■ Stored items:
------------------------------------------------------------

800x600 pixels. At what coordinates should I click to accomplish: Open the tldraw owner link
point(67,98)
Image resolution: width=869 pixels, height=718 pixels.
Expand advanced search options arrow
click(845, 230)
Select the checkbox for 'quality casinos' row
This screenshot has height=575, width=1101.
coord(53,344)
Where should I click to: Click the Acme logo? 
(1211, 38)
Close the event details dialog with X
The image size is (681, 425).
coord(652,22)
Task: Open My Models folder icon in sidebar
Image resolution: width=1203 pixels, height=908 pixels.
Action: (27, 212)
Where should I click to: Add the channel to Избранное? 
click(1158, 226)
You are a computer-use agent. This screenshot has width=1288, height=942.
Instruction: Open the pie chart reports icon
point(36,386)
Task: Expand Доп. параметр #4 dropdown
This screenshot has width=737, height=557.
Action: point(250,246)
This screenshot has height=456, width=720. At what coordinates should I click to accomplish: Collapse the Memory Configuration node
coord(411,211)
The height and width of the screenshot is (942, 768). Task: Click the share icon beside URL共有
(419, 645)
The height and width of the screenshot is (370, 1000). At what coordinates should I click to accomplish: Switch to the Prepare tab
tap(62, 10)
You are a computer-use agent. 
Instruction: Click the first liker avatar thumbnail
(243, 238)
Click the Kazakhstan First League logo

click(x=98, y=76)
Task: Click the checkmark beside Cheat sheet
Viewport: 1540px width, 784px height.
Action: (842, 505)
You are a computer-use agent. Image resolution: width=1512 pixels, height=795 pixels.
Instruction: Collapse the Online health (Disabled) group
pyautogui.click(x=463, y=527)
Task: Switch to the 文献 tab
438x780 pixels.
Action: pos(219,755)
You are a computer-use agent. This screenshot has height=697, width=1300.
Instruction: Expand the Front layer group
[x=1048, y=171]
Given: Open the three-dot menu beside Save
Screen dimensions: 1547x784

------------------------------------------------------------

■ What is expected: Please give the number of lines in the entries above that hold "computer", with no other words.

■ Task response: 4